Los nuevos aparatos sucederán a dos vetustos Boeing 707, con casi cuarenta años de vida, tan obsoletos que algunos aeropuertos ya no los acogen y precisan un permiso especial para tomar tierra en ellos. Un aparato de este tipo “sacó” de Dallas a John F. Kennedy cuando fue asesinado, en 1963, porque era el avión presidencial de entonces. Y, como digo, han pasado casi cuarenta años. Por añadir una circunstancia más, en algunas reuniones de líderes internacionales (Jefes de Estado y de Gobierno) frecuentemente el avión peor era el que había transportado al representantes español. Lamentable.

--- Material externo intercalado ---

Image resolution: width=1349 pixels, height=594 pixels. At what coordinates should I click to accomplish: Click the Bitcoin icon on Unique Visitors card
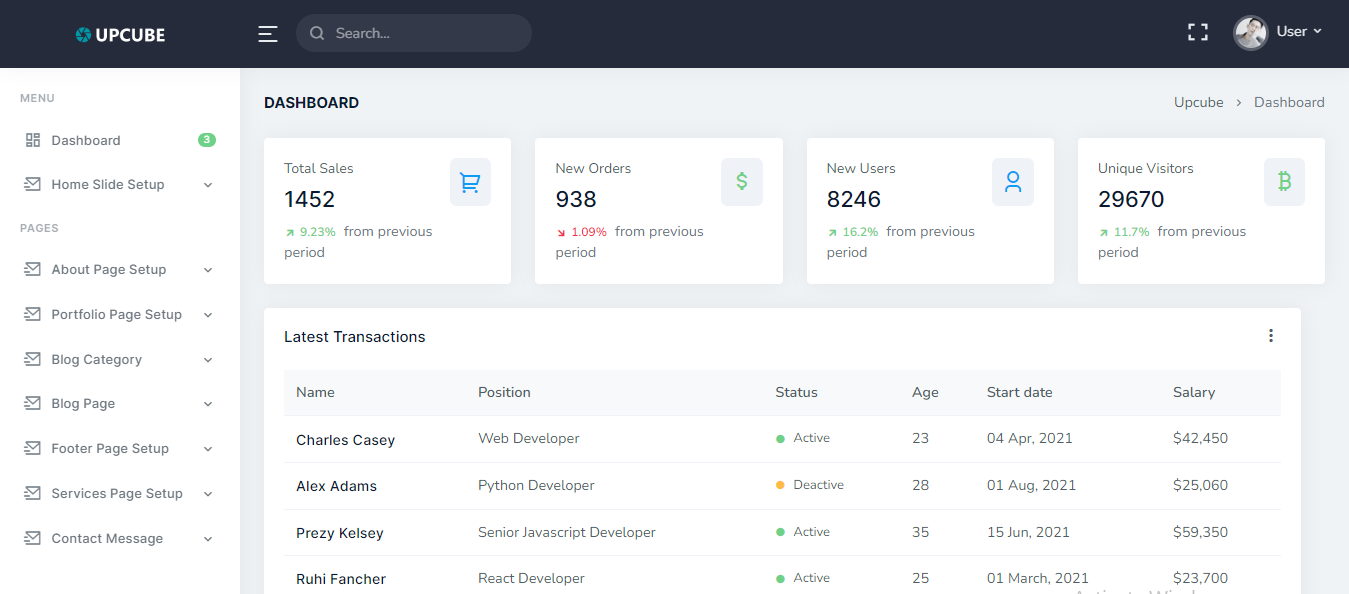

El problema más importante de los dos viejos 707 es su escasa autonomía de vuelo, que no permite, por ejemplo, cruzar el Atlántico de un tirón y es preciso una escala. Con los Airbus 310 -aunque sean usados- tal inconveniente desaparecerá.
Los dos nuevos aviones tendrán que ser reformados y habilitados para su futuro cometido, el traslado de altas personalidades. Es decir, contará con dos habitaciones completas, servicios, una sala de reuniones, un despacho de trabajo, cocina… y, por supuesto, los más modernos sistemas de comunicaciones, que garanticen que ni el Rey ni el Jefe del Gobierno se quedan aislados en ningún momento. El sistema deberá incluir comunicaciones secretas.
La sustitución de los aviones oficiales estaba pendiente desde hace años. El primer Gobierno de José María Aznar se planteo cambiarlos, pero no se animó, quizá por temor a las críticas. Solamente ahora, cuando disfruta de una holgada mayoría parlamentaria, se ha atrevido a una jubilación que había que haberla afrontado hace una década.